Sonó el teléfono del coche de Myron.
—¿Diga?
—Hola, soy tu tía Clara. Gracias por la recomendación.
En realidad, Clara no era su tía. Tía Clara y tío Sidney eran amigos de sus padres de toda la vida. Clara había estudiado derecho con la madre de Myron. Y Myron la había escogido para representar a Roger Quincy.
—¿Cómo te va? —preguntó Myron.
—Mi cliente quería que te diera un mensaje muy importante —dijo Clara—. Ha recalcado que yo, su abogada, debía tratarlo como prioridad principal.
—¿Qué?
—El señor Quincy me ha dicho que le prometiste un autógrafo de Duane Richwood. Pues bien, le gustaría que fuera más bien una foto con el autógrafo de Duane Richwood, no sólo el autógrafo. Y una foto en color, si no es demasiado problema. Ah, y con dedicatoria, por favor. Por cierto, ¿ya te dijo que era un gran aficionado al tenis?
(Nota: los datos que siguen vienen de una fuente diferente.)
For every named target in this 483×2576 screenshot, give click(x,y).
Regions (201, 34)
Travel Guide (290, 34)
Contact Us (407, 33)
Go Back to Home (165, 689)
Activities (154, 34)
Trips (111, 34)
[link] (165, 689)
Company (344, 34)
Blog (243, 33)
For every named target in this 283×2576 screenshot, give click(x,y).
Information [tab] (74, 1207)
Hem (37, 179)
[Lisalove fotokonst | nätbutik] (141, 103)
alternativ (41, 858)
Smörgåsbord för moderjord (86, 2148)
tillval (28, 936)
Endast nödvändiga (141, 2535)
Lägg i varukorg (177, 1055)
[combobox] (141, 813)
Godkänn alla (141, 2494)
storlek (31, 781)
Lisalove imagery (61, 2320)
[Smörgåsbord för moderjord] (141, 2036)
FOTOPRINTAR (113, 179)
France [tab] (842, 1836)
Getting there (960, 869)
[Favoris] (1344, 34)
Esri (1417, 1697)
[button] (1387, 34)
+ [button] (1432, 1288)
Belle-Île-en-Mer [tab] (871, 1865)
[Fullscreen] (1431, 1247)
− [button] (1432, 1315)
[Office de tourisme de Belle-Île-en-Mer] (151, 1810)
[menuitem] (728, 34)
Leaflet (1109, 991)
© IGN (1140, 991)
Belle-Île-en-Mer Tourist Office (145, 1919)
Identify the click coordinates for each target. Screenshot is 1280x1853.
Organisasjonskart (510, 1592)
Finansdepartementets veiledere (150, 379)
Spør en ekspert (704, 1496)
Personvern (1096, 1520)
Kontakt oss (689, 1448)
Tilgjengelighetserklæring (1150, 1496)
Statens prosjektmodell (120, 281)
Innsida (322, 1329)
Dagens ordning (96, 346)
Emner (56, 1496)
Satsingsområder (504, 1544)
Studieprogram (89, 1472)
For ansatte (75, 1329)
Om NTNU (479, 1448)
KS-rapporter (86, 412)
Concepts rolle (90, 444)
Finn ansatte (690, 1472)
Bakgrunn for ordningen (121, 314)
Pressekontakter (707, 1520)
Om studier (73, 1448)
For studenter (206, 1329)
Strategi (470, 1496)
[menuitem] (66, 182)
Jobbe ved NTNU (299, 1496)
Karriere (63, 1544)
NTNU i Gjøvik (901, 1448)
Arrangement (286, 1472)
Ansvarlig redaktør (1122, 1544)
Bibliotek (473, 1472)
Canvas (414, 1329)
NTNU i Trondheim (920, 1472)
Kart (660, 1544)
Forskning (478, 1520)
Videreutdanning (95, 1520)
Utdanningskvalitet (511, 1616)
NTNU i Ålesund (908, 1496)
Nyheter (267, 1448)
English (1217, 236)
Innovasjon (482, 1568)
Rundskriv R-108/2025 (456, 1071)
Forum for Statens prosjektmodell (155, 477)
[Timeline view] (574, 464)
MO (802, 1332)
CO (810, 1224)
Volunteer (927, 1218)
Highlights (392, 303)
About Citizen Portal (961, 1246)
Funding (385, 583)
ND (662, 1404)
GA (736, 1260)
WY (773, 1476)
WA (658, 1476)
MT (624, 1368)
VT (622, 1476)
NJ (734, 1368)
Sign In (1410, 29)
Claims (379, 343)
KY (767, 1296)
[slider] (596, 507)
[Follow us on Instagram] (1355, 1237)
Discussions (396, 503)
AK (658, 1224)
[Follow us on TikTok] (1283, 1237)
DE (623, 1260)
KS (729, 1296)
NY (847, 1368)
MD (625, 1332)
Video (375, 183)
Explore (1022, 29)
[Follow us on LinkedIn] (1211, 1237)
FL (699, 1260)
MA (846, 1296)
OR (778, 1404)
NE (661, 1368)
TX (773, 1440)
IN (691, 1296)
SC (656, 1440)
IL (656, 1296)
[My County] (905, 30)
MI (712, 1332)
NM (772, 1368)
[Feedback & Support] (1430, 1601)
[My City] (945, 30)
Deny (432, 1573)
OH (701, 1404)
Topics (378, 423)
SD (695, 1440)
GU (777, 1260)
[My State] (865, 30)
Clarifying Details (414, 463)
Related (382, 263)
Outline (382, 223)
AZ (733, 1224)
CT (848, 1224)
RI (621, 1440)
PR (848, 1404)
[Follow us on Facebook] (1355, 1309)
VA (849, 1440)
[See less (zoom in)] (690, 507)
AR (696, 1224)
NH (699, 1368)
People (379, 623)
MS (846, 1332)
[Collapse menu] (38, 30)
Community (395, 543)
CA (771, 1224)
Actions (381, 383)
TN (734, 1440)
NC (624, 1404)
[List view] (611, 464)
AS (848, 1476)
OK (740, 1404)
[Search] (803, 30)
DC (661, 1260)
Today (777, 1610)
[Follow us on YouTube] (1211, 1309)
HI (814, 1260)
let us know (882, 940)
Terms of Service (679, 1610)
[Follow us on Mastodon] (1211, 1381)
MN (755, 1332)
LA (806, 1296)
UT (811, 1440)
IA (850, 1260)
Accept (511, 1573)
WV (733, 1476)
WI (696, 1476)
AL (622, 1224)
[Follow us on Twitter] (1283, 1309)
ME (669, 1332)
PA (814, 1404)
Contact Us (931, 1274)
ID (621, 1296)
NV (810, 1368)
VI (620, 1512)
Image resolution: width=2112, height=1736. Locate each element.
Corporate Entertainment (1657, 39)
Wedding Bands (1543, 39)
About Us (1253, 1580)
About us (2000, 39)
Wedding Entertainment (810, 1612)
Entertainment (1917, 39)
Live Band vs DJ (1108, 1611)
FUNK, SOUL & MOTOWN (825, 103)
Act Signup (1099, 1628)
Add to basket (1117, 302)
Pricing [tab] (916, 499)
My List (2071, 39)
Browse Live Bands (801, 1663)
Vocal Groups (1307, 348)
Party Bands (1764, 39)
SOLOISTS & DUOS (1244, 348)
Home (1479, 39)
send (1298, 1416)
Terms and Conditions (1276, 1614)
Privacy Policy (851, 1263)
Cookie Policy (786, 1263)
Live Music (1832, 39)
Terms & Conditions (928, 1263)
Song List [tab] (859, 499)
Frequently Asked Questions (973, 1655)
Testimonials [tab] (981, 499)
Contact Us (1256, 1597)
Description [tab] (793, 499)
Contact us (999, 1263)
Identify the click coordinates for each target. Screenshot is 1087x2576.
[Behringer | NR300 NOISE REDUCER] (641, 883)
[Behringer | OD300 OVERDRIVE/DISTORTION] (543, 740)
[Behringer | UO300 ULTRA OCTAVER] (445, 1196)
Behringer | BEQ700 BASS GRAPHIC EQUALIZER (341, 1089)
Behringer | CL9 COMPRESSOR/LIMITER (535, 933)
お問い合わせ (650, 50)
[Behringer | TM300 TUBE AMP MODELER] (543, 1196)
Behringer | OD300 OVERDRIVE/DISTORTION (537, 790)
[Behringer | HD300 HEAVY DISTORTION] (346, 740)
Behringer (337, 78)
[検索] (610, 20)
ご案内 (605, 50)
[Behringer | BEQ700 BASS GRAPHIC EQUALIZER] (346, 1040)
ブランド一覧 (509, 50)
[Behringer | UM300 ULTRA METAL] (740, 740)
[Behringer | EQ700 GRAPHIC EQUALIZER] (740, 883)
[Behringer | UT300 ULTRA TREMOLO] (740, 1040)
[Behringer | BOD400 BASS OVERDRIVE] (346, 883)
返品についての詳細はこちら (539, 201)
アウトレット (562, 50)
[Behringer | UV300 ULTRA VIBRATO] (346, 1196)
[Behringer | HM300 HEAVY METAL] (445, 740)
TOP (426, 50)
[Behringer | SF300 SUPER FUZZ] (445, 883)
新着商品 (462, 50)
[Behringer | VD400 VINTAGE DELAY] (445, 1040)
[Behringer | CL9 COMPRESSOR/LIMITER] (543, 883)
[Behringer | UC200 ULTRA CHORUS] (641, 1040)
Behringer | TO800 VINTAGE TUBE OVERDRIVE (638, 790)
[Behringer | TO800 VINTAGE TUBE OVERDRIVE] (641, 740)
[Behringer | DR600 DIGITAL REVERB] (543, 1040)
—Sí, tal vez me lo mencionara de pasada. Es un tipo divertido, ¿eh?
—Es una fiesta constante. Risas garantizadas. Me duelen las mejillas de tanto reír. Es como representar a Jackie Masón.
—¿Y cómo lo ves?
—¿En términos legales? Este tipo está como una cabra montesa. Pero que sea culpable de asesinato, y más importante aún, que pueda demostrarlo el fiscal, ya es harina de otro costal.
—¿Qué es lo que tienen en su contra?
—Pruebas circunstanciales que no sirven de nada. Estaba en el Open. Genial, igual que un trillón de personas más. Tiene un pasado un tanto extraño. ¿Y qué? Que yo sepa, nunca ha amenazado a nadie abiertamente. Nadie lo vio disparando un arma. Ninguna de las pruebas realizadas lo relaciona con la pistola ni con la bolsa de Feron’s agujereada por la bala. Lo que te he dicho, pruebas circunstanciales sin valor alguno.
—Si te sirve de algo, yo le creo.
—Ya —Clara no iba a decirle si le creía o no, pero daba lo mismo—. Bueno, te llamaré más tarde, encanto. Cuídate mucho.
—Tú también.
Myron colgó y llamó a Jake. Una voz brusca le respondió:
—Despacho del sheriff Courter.
—Soy yo, Jake.
—¿Qué cojones quieres ahora?
—Pero bueno, que manera más amable de saludar. Tendría que usarla yo algún día.
—Joder, eres un puto fastidio.
—¿Sabes qué? No entiendo cómo es que no te invitan a más fiestas.
Jake se sonó la nariz. Y con fuerza. Myron se imaginó que todos los gansos del estado de Nueva York habrían alzado el vuelo al oír aquello.
—Venga, dime lo que quieres antes de que tu humor cáustico me deje mortalmente herido.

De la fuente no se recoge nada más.